# [Problem details]
Answer these questions from the text on Assyrian historiography.
(a) According to the editor of the book of Isaiah, who actually led the Ashdod expedition?
(b) Into what number did the reviser transform an original booty of 1,235 sheep?
(c) What figure does the text accept as near the actual number of prisoners Sennacherib took from Judah?
-------- Source document
Assyrian Historiography | Page 4

Albert Ten Eyck Olmstead
they show us the break up of the empire as we never should have suspected from the grandiloquent accounts of the monarchs themselves. Even the business documents occasionally yield us a slight help toward criticism. Add to this the references in foreign sources such as Hebrew or Babylonian, and we hardly need internal study to convince us that the annals are far from reliable.
Yet even internal evidence may be utilized. For example, when the king is said to have been the same year in two widely separated parts of the empire, warring with the natives, it is clear that in one of these the deeds of a general have been falsely ascribed to the king, and the suspicion is raised that he may have been at home in Assyria all the time. That there are many such false attributions to the king is proved by much other evidence, the letters from the generals in command to their ruler; an occasional reference to outside authorities, as when the editor of the book of Isaiah shows that the famous Ashdod expedition was actually led by the Turtanu or prime minister; or such a document as the dream of Ashur bani apal, which clearly shows that he was a frightened degenerate who had not the stamina to take his place in the field with the generals whose victories he usurped. Again, various versions differ among themselves. To what a degree this is true, only those who have made a detailed study of the documents can appreciate. Typical examples from Sargon's Annals were pointed out several years ago. [Footnote: Olmstead. _Western Asia in the Reign of Sargon of Assyria_, 1908.] The most striking of these, the murder of the Armenian king Rusash by--the cold blooded Assyrian scribe,--has now been clearly proved false by a contemporaneous document emanating from Sargon himself. Another good illustration is found in the cool taking by Ashur bani apal of bit after bit of the last two Egyptian campaigns of his father until in the final edition there is nothing that he has not claimed for himself.
The Assyrians, as their business documents show, could be exceedingly exact with numbers. But this exactness did not extend to their historical inscriptions. We could forgive them for giving us in round numbers the total of enemies slain or of booty carried off and even a slight exaggeration would be pardonable. But what shall we say as to the accuracy of numbers in our documents when one edition gives the total slain in a battle as 14,000, another as 20,500, the next as 25,000, and the last as 29,000! Is it surprising that we begin to wonder whether the victory was only a victory on the clay tablet of the scribe? What shall we say when we find that the reviser has transformed a booty of 1,235 sheep in his original into a booty of 100,225! This last procedure, the addition of a huge round number to the fairly small amount of the original, is a common trick of the Sargonide scribe, of which many examples may be detected by a comparison of Sargon's Display inscription with its original, the Annals. So when Sennacherib tells us that he took from little Judah no less than 200,150 prisoners, and that in spite of the fact that Jerusalem itself was not captured, we may deduct the 200,000 as a product of the exuberant fancy of the Assyrian scribe and accept the 150 as somewhere near the actual number captured and carried off.
----------------
-------- Extracted material
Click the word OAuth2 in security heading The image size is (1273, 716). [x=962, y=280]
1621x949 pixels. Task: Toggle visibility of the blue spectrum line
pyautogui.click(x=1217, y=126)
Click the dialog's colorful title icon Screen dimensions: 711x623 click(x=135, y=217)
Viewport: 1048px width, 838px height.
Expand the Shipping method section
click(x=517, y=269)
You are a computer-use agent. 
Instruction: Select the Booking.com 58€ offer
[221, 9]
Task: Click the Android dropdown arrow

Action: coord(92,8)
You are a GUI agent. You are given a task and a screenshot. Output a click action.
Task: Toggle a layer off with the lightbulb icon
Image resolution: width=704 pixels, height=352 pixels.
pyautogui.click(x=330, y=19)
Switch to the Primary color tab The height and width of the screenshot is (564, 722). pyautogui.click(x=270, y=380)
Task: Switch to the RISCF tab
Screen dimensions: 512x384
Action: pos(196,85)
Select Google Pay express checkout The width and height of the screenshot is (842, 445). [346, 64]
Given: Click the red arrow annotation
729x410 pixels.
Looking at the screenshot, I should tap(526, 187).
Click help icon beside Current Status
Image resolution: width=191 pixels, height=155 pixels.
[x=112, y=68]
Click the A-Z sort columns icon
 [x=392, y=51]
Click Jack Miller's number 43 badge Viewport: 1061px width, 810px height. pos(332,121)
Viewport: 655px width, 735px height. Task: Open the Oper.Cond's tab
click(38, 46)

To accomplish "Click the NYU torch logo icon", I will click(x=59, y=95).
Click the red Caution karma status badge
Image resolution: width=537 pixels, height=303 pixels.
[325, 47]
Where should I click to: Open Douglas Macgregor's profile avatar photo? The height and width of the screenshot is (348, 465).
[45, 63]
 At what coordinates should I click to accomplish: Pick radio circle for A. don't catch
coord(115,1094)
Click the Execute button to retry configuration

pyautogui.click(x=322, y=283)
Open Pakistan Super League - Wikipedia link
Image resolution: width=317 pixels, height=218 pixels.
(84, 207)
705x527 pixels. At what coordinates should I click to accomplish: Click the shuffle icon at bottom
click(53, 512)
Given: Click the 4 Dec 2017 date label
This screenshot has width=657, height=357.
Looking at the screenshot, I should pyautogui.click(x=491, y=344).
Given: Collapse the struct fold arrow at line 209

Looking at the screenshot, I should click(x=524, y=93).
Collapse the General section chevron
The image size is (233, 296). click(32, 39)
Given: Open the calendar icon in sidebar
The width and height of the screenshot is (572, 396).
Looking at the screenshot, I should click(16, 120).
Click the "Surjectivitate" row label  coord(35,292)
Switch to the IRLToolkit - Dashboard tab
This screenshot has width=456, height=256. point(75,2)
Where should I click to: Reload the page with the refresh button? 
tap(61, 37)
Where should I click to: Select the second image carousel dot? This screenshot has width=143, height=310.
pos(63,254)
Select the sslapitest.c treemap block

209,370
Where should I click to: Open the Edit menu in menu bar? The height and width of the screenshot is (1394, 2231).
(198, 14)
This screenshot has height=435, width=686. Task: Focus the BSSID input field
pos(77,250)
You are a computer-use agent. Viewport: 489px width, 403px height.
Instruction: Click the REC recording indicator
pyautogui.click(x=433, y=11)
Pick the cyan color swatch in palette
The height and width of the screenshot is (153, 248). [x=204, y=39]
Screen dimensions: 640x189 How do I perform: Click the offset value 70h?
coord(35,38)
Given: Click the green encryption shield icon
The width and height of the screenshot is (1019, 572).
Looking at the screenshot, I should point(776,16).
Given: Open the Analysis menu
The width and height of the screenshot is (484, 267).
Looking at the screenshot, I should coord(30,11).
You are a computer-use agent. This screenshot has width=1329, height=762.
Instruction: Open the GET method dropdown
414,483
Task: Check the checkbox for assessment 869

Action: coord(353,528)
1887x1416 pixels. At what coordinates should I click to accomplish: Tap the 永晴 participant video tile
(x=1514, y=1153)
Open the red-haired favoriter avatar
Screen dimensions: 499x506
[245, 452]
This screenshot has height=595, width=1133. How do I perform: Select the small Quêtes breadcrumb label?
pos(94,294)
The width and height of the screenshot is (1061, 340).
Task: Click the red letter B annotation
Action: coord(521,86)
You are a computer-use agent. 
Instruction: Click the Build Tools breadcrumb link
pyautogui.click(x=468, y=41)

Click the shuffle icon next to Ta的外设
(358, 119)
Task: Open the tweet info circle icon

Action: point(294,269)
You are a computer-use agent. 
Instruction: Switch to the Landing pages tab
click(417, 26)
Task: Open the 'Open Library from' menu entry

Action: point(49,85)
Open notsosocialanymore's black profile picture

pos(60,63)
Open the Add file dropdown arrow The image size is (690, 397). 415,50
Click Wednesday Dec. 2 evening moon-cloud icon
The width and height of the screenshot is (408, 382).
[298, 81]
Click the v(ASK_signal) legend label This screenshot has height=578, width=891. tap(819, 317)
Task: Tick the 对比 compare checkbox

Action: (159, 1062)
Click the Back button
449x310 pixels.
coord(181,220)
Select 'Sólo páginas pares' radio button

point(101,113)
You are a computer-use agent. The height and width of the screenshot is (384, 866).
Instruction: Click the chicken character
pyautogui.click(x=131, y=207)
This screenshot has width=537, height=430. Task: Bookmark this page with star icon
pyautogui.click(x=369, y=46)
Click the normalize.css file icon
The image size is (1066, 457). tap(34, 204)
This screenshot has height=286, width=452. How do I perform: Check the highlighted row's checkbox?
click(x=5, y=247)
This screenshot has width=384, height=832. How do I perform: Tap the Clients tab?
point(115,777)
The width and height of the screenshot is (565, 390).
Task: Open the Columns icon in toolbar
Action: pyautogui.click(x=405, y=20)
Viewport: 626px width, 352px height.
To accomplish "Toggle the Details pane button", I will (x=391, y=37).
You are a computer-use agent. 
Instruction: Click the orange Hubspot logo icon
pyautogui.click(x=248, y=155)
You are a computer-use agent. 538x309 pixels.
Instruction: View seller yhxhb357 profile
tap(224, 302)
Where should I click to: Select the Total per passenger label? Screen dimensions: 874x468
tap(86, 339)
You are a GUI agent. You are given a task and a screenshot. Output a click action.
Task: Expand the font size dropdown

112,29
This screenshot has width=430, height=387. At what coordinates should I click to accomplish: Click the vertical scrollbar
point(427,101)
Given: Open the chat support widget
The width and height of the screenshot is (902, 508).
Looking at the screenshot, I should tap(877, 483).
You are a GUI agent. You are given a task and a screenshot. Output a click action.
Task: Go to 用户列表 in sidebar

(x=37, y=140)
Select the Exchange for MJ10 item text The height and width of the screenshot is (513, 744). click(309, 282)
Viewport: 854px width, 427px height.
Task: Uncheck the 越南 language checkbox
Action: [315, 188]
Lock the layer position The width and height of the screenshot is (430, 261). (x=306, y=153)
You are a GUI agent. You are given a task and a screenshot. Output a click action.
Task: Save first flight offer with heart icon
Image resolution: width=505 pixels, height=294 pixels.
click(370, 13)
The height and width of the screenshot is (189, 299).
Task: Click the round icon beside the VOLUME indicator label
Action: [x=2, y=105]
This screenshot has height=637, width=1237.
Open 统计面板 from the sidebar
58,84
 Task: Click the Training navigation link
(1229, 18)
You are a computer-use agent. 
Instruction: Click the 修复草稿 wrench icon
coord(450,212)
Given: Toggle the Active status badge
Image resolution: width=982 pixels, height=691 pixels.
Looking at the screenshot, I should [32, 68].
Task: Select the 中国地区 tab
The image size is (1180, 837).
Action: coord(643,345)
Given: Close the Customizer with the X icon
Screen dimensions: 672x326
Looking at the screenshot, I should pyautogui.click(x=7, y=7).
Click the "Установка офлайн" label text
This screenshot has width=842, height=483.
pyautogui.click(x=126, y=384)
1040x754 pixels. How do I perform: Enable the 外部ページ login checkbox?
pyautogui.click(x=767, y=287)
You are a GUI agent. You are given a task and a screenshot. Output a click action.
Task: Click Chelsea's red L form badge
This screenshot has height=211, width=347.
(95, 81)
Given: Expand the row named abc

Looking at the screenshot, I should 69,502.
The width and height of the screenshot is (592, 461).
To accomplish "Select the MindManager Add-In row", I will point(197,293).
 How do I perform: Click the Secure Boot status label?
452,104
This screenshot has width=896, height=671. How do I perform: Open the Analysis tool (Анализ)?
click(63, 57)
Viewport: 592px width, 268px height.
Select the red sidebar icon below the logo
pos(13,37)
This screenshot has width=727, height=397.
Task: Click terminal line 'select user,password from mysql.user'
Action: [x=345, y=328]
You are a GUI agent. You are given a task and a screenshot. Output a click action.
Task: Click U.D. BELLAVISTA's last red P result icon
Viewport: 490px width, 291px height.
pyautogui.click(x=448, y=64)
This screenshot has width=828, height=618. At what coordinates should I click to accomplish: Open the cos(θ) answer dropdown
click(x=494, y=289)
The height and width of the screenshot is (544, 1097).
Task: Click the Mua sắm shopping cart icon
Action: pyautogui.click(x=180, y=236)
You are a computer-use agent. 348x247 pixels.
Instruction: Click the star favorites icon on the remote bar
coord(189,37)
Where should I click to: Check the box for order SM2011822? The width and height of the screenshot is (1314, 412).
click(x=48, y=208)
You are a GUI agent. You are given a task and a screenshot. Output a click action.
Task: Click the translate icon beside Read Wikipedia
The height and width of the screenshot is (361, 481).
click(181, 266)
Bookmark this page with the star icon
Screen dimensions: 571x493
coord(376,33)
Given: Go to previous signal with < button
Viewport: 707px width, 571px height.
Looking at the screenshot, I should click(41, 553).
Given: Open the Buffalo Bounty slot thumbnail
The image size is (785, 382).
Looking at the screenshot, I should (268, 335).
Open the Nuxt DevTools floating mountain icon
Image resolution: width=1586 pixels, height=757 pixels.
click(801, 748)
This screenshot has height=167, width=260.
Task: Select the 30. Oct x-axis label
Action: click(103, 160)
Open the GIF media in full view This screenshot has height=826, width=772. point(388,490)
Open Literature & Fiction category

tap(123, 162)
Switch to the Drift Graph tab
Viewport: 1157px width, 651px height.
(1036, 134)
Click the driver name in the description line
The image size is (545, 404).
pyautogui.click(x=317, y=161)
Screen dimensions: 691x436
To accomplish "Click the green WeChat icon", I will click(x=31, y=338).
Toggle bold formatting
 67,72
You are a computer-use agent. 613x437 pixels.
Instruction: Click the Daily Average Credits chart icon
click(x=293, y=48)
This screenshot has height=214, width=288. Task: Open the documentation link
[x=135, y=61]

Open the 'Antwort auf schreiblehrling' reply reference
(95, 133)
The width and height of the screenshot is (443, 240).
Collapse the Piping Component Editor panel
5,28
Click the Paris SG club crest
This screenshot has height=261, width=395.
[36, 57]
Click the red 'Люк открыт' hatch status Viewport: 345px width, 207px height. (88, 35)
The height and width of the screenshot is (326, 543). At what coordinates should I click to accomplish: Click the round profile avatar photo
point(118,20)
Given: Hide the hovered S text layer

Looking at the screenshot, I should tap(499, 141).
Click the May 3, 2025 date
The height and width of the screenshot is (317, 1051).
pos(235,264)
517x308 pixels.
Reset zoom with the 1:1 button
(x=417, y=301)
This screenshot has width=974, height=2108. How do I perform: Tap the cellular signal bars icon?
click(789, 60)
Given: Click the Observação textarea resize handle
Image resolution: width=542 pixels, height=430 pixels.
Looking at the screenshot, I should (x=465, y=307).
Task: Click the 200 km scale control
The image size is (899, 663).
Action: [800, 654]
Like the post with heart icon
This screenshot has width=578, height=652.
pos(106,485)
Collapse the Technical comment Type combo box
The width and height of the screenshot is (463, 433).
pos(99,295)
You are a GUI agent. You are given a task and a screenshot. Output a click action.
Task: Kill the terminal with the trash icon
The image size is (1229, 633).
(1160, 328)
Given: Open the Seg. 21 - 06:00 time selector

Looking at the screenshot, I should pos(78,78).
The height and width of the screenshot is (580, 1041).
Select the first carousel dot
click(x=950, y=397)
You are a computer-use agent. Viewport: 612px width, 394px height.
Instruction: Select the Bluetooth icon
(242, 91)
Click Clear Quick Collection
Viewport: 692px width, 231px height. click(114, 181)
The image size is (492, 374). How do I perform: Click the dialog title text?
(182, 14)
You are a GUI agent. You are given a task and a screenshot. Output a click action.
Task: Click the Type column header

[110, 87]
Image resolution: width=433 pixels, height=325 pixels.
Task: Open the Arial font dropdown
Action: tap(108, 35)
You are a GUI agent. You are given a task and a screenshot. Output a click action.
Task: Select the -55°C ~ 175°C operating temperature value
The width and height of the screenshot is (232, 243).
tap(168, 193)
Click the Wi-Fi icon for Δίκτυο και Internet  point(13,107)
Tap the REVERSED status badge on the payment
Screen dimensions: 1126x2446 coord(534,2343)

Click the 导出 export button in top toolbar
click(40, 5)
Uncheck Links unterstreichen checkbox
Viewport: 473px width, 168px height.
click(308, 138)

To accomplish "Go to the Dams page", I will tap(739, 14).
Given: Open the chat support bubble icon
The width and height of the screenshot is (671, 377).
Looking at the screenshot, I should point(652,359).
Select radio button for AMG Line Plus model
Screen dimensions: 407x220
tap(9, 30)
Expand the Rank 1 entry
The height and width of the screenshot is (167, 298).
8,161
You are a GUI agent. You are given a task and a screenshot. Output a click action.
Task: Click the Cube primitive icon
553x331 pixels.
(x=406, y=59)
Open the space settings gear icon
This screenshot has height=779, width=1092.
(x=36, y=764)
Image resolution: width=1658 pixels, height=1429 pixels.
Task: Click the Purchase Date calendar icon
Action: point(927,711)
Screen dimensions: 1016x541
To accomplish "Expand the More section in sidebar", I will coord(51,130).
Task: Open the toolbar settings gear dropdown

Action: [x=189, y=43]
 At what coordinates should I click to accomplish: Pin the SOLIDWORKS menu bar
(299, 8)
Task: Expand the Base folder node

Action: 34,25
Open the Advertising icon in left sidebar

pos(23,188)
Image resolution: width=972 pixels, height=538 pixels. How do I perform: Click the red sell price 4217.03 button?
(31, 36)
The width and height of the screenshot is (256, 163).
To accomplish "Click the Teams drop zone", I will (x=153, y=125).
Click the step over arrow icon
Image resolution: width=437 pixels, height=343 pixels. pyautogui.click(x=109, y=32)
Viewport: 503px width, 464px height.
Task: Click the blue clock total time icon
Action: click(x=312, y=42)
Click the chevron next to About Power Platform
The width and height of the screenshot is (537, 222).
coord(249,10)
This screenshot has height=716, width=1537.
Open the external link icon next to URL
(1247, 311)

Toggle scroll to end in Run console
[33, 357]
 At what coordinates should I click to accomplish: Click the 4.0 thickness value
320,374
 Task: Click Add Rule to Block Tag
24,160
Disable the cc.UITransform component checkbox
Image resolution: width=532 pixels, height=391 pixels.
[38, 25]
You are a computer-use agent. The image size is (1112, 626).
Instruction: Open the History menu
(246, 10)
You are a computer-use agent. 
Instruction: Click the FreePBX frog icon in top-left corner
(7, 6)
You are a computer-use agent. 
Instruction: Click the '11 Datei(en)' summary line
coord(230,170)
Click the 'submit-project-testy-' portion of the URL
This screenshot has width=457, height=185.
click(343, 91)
----------------
# [The result]
(a) The Turtanu, or prime minister.
(b) 100,225.
(c) 150.